四家酒造店は江戸時代後期の1845年の創業で、日本酒「又兵衛」が親しまれている。震災があった11日は、もろみを搾る作業を間近に控えた日だった。タンクが揺れ、もろみ約80リットルがこぼれるなどの被害があった。
市内は断水し、酒蔵の水は1週間出なかった。池の水で、こぼれたもろみを酒蔵から洗い流し、タンクの酒は外から井戸水をかけて冷ました。そして、27日には、高温にした湯釜に酒の入った管を通して殺菌する総仕上げの「火入れ」にこぎつけた。
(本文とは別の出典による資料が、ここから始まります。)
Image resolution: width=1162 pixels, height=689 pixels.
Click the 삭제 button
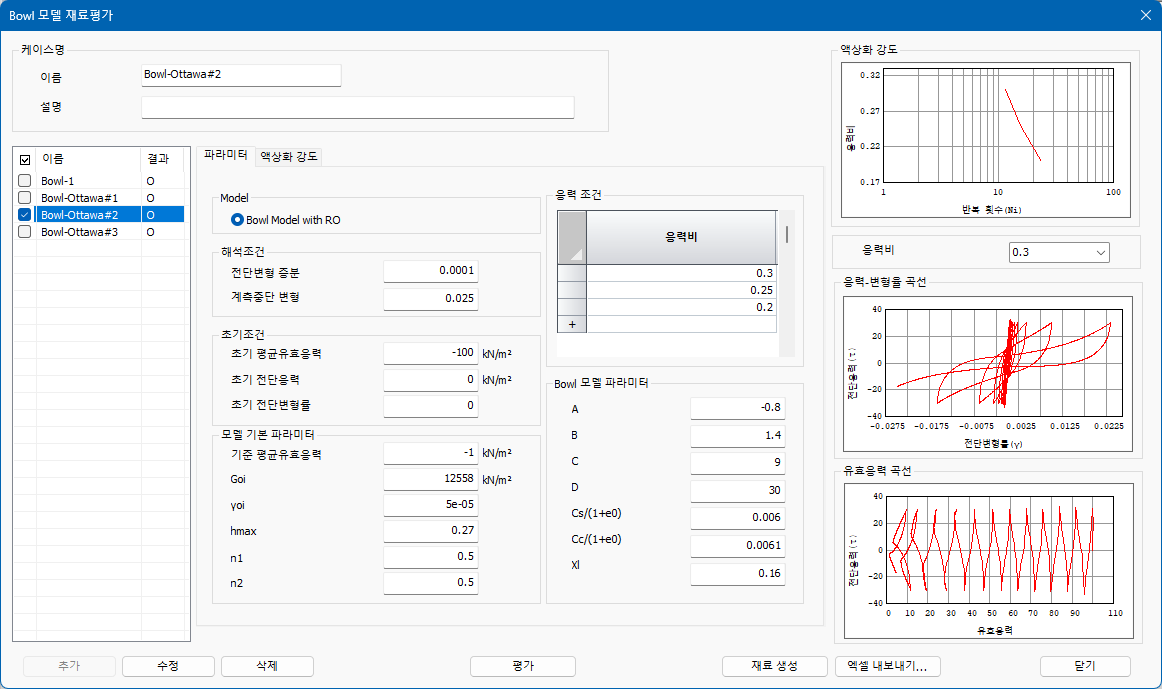267,666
仕込みをするのは、優れた伝統の醸造技術をもつ南部杜氏。岩手県花巻市から来た菅原栄一さん(72)は、三陸海岸が津波被害に遭い、ふるさとでも流された蔵元があることを知った。「胸が痛んで、何でもいいから物資を届けたい」と心配した。だが、酒づくりの途中で、杜氏が酒蔵を離れることはできない。四家良一社長(69)は「いわきにとどまってくれた職人のこころに頭が下がる」と感謝する。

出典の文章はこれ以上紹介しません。